Trailing-Edge
-
PDP-10 Archives
-
BB-L288A-RM
-
swskit-utilities/read.hlp
There is 1 other file named read.hlp in the archive. Click here to see a list.
ANALYSING DISK FILES WITH I/O ERRORS USEING THE PROGRAM READ.
READ is a program that reads each page of a file and reports
any exception conditions that are detected. A file page can be
located on a section of the disk surface that is imperfect and
therefore some exceptional procedures are required to properly
read the data. Examples of these procedures are: ECC
correction and head-offset correction. The monitor will invoke
either or both of these techniques in an effort to read the
data. However, BOOT will use neither, and this presents a
serious problem. It is possible to write a new monitor file
and to read it with no reported errors by using the TOPS20 file
system and disk drivers. However, the same file may not be
readable by BOOT since one or more of the pages may be located
in a "correctable" location on the disk. READ was developed
specifically to test the viability of new monitor files so that
BOOT would not fail due to any of the standard correctable
exceptions. However it has proven to be useful for analyzing
files that are difficult to read reliably. For a host of known
and unknown reasons, the error correction circuitry does not
always succeed in detecting or analyzing the cause of a disk
read failure. Therefore, a file page that is located on a
"correctable" portion of a disk's surface may occasionally be
unreadable. An even more bizarre condition may arise when some
portion of the disk I/O logic (the DCL, the RH20, the Massbus
driver and cables,etc.) fails intermittently resulting in
trasient errors that may be recoverable or unrecoverable. READ
has evolved to test for all of the conditions so far described
and to provide as much information as possible about the state
of individual disk file pages and the disk I/O subsystem.

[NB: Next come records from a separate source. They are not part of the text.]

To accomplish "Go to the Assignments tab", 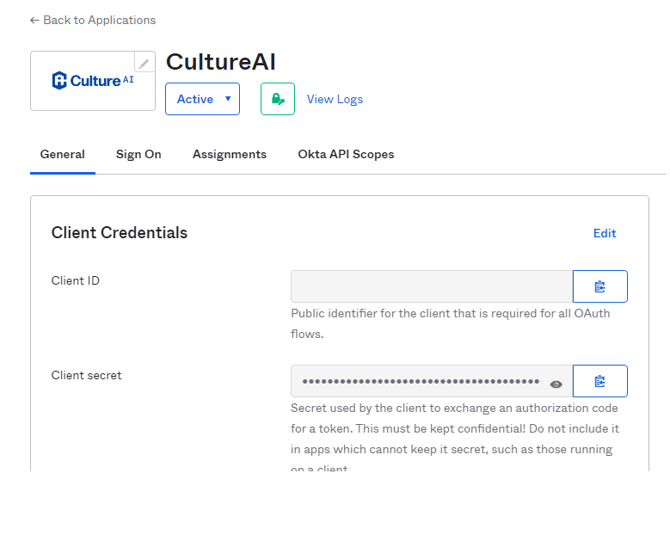I will (229, 154).
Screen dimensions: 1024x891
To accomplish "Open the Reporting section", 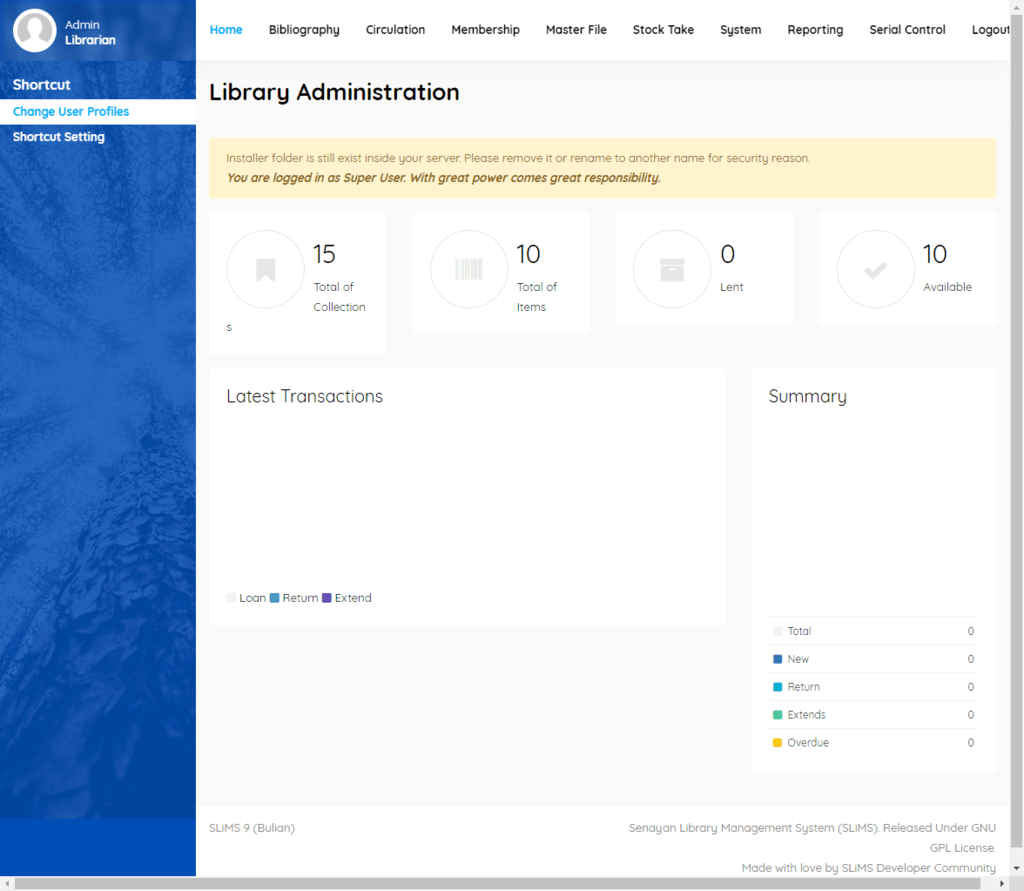I will click(815, 30).
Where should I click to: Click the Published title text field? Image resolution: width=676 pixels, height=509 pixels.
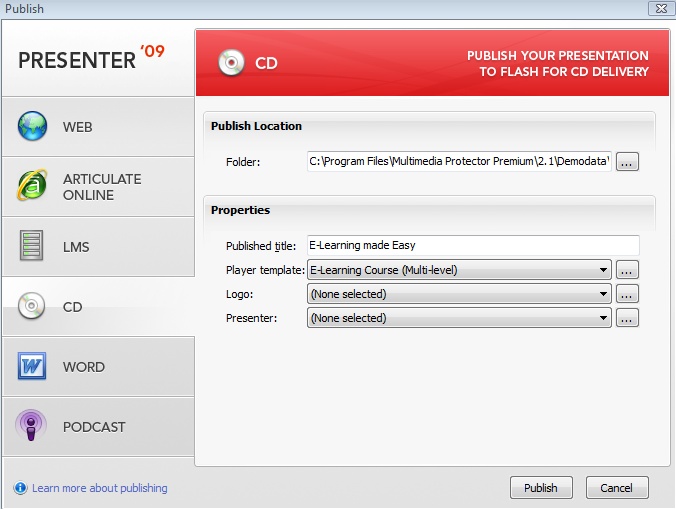click(473, 245)
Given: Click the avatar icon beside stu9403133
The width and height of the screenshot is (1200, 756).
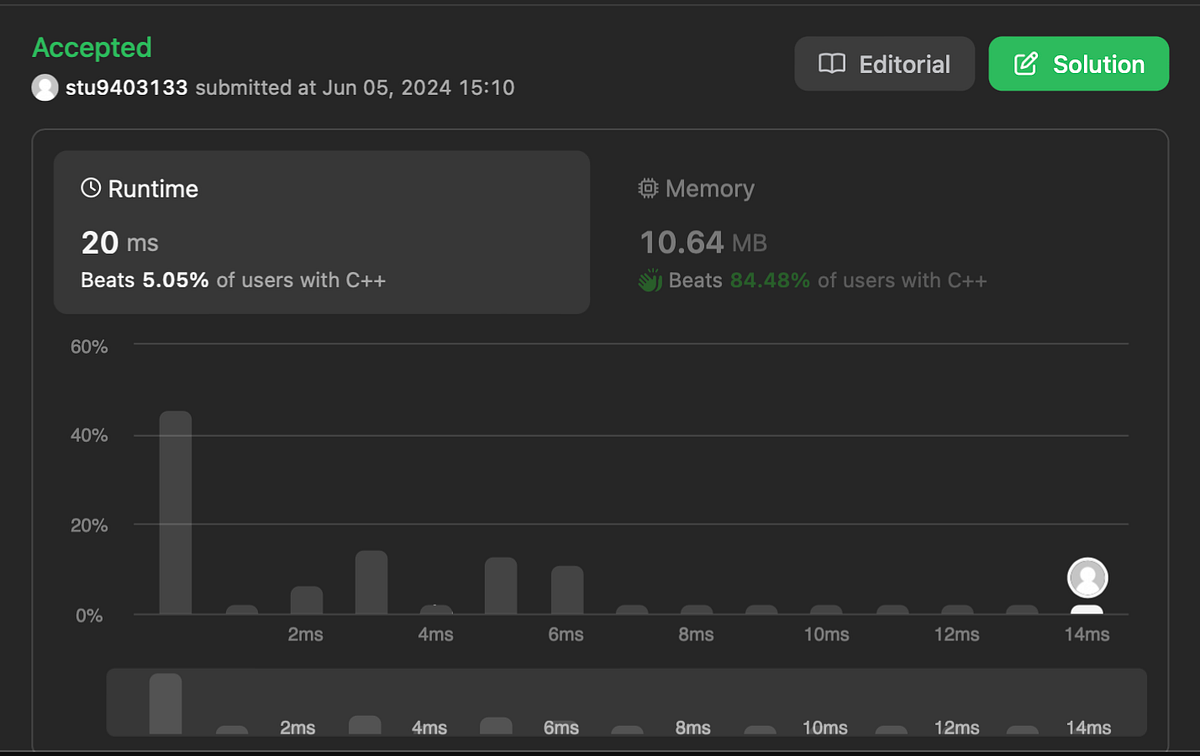Looking at the screenshot, I should pos(45,88).
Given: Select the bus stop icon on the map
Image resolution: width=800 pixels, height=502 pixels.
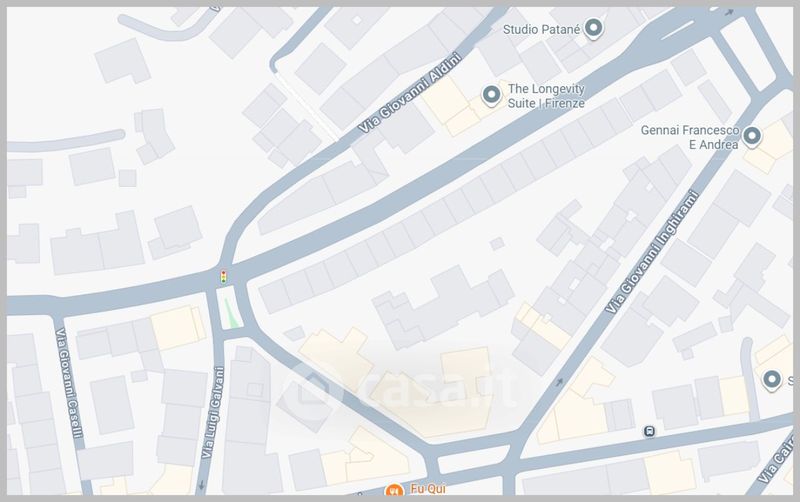Looking at the screenshot, I should coord(649,432).
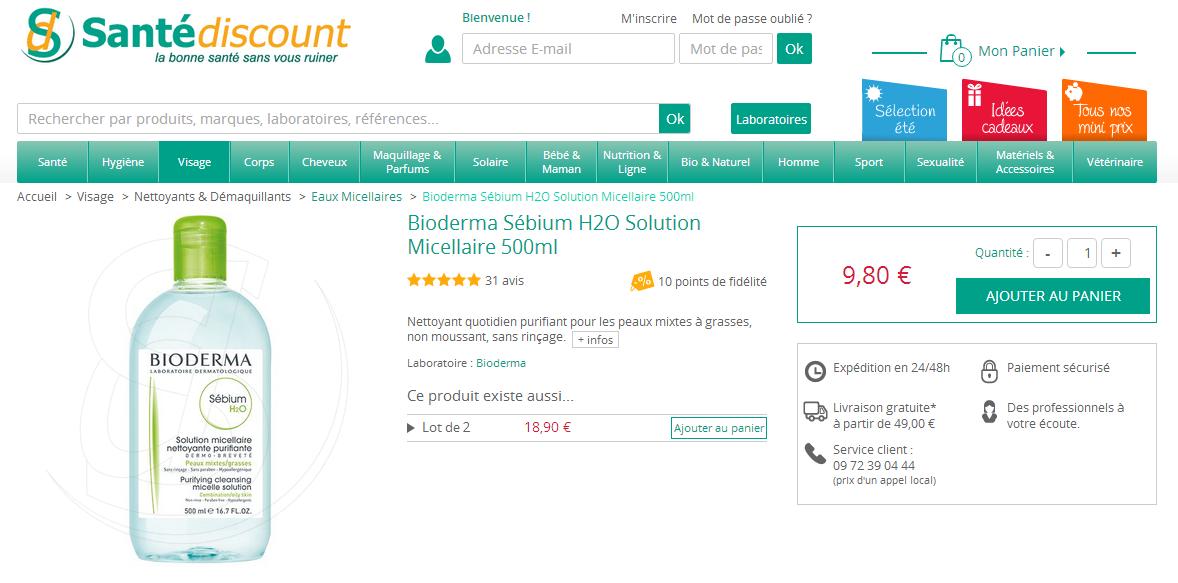Image resolution: width=1178 pixels, height=583 pixels.
Task: Click the delivery truck icon
Action: pyautogui.click(x=815, y=411)
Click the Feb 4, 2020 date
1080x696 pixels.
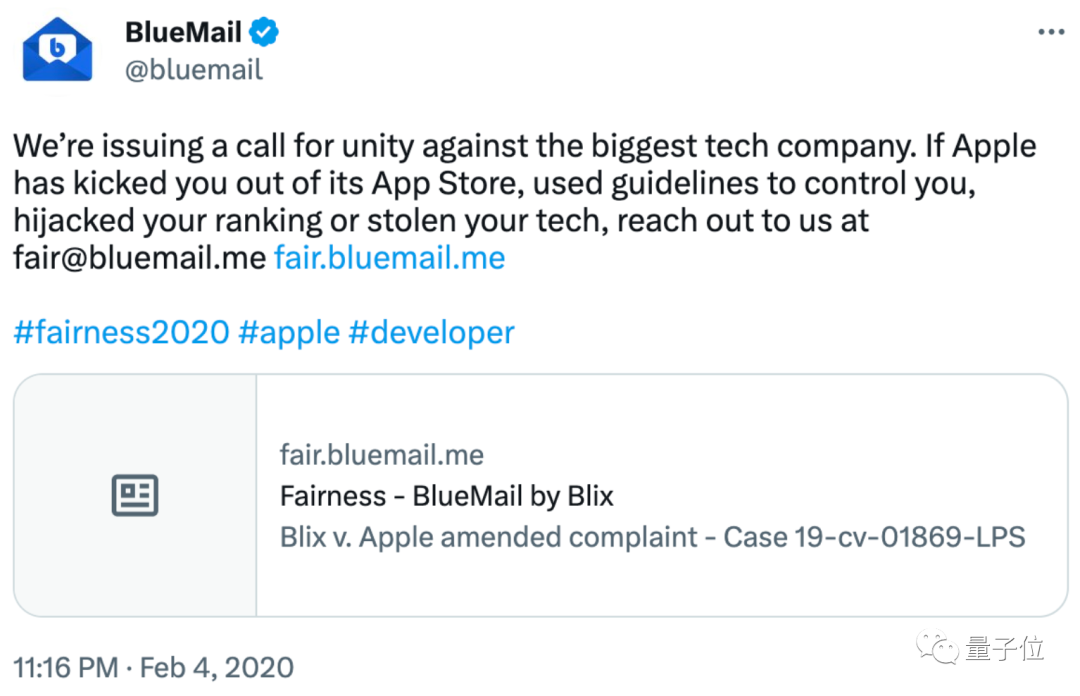point(217,667)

Clearly, hardware failures may produce unpredicatble results,
and no program can adequately protect itself from these
failures ( nor, alas, can it analyze the failures sufficiently
so that it will produce a reliable profile of the failure).
READ, however, has proven to be both a reliable analyzer of
"soft" disk failures, as well as a portent of impending channel
and/or device failures. Following is a description of each of
the messages produced by READ and a first-level interpretation
of the provocation: "?Hard error reading ... This error
indicates that a PT (page table), a page (file page within the
PT), or the PTT (page table table for long files) is
unreadable. None of the known error recovery techniques
sufficed and the data contents are probably lost. There is a
possibility that the page can be read on another drive or
another massbus controller (if the failure is pattern-
sensitive). ?Recoverable error reading ... This error
indicates that a PT, a page, or the PTT is located on a
"correctable" portion of the disk's surface. Again, it is
Page 2
possible that moving the pack to another drive or another
massbus controller will eliminate or change the condition.
However, the file in question will most likely not be readable
by BOOT. %Transient error reading ... This error indicates
that a PT, a page, or the PTT was readable without employing
extraordinary recovery techniques, but not on the first read
attempt. READ will attempt to read each page ten times before
resorting to error recovery. At least the first such attempt
resulted in an error, but one of the subsequent attempts
succeeded in reading the data. Such conditions are the most
difficult to analyze. There is a good chance BOOT will fail to
read the data; however, the cause of the problem is not
readily determined. If this error is reported for a number of
pages on the disk, then it is likely that some hardware failure
is imminent and that the disk surface is fine. If the error is
isolated to a very small number of pages, and is reported
consistently for these same pages, then the problem is likely
on the disk surface. If this error occurs randomly on the
disk, and repeated attempts to run READ result in different
collections of failures, then an intermittent hardware problem
is indicated. ?Check sum error reading ... This error
indicates that a PT or the PTT contains bad data. READ cannot
proceed with the file if it is a short file, or if the file is
long and the problem is in the PTT. In the case of a long
file, and one of its PT's has a check sum error, none of the
pages belonging to that PT can be read. Finally, a word on
using READ: READ prompts with: "File name(s) to verify: ".
The user may type a single file specification with or without
wild card characters ("*" or "%"). READ will process all files
indicated reporting any failures it finds. The user must be an
enabled wheel or operator in order to use READ.